Arthur went up the ladder and the next and the one after that so fast, he almost felt like he was a rocket himself. But he had to slow down as he caught up to the line of Denizens. They were climbing quickly too, for the rocket was shaking and shifting. Looking back down, where the floors were still illuminated by the fading light from the umbrellas of dead Denizens, Arthur saw that parts of the assault ram had fallen away . . . or had been torn off.

‘Hurry up!’ shouted the Denizen ahead of Arthur. ‘The ram’s falling apart!’

She looked down and hastily amended, ‘I mean it’s falling back down!’

Arthur looked. The lower floors of the rocket were no longer there. Instead there was a gaping, roughly rocket-sized hole, and at the end of it there were wisps of cloud. A long way below that, he could see a fuzzy green lump that was the top of the tower.

‘Hurry up!’ screamed the Denizen again, and everyone did hurry up, as more and more bits of the rocket fell away below them and went down through the hole to either strike the tower or perhaps make the even longer journey – all twenty-odd thousand feet to the floor of the Upper House.

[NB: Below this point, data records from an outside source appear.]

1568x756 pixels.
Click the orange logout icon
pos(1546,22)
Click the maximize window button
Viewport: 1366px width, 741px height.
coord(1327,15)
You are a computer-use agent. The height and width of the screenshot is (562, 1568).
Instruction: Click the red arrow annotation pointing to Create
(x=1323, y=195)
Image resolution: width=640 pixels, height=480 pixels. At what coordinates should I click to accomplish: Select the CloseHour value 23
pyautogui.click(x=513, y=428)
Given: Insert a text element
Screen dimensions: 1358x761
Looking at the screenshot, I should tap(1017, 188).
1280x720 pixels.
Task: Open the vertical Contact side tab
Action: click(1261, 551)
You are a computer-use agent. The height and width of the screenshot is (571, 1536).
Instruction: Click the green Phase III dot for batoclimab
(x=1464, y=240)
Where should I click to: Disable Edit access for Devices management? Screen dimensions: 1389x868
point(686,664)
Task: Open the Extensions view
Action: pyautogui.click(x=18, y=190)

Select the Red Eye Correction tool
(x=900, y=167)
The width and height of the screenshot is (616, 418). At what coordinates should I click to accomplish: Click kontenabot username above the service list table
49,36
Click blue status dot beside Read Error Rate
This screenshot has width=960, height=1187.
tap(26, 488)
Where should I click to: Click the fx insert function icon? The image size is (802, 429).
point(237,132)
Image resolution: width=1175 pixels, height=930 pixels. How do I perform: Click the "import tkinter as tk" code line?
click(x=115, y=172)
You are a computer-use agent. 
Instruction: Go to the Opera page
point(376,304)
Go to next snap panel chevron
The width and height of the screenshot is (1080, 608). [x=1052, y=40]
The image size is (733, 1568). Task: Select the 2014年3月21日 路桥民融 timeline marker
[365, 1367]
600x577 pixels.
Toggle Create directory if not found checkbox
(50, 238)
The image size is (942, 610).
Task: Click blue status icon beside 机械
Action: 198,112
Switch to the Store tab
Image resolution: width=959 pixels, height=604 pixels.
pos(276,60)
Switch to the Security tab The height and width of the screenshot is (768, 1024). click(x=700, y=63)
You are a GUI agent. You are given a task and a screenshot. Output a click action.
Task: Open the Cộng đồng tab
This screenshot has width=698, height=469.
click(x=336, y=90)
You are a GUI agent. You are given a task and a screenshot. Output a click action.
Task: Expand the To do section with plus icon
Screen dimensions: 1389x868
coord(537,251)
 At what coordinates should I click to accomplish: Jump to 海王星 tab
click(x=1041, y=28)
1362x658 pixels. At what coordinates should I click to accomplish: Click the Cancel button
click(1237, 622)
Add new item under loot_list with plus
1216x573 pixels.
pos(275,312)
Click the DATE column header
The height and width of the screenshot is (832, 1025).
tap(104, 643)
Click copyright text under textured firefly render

Arthur burst out on the top floor of the ram like a bubble from the bottom of the bath. The Nothing spike was gone, consumed by its purpose in cutting a way through the bed of the Incomparable Gardens.

Except it hadn’t quite cut all the way through, or rather the rocket hadn’t. Arthur looked around quickly, blinking at the soft, mellow sunlight. The top of the ram was about twenty feet below the rim of the hole made by the spike. Some of the interior ladders from the rocket had been ripped off and propped against the earth. From the shouting and general tumult, Arthur figured that was where everyone had gone.

The floor fell under Arthur’s feet, slipping down several yards. He ran for a ladder and jumped halfway up it. As the floor fell, Arthur sprinted up the rungs, taking four at a time. Three rungs from the top, he hurled himself up with all the energy and concentration of an Olympic high-jumper. The Will helped too, gripping his head and flapping with all its might.

Arthur just made it, landing on the rim of the hole with his legs dangling, his fingers clawing into soft green turf that threatened to give way. Then he was scrabbling forward to safety, as the top floor of the assault ram and a dozen luckless Denizens fell away behind him.

Before Arthur could get his bearings, he was almost cut in two by a pair of giant elongated jaws. Desperately he rolled aside, thrusting his umbrella up at the twelve-foot-long iridescent green beetle that loomed over him.

The beetle grabbed the umbrella and crushed it to bits, which would have been a good tactic against a normal sorcerer. With Arthur, it just gave him time to get the Fifth Key out of the bag. He held it up, focussed his mind upon it, and the beetle inverted to become a mirror image of itself. Then it dwindled like a receding star into a mere pinprick of light.

There were many more beetles, but none were close enough to do harm. Arthur took a few seconds to take stock.

He was standing on a wonderful green lawn of perfect, real turf. It was in the shape of an oval, at least a mile wide, and was surrounded by a low ridge of heather and wildflowers, surmounted by a fringe of majestic red and gold autumnal trees that blocked further sight.

Only a hundred yards away, there was a ring of large silver croquet hoops, and it was here that Saturday and her remaining forces were defending themselves against a tide of long-jawed beetles. A long line of mainly headless Denizen bodies led from the hole behind Arthur to the ring of hoops. There was quite a pile of bodies near Arthur, so he ran over and crouched down behind this makeshift wall. None of the beetles came after him.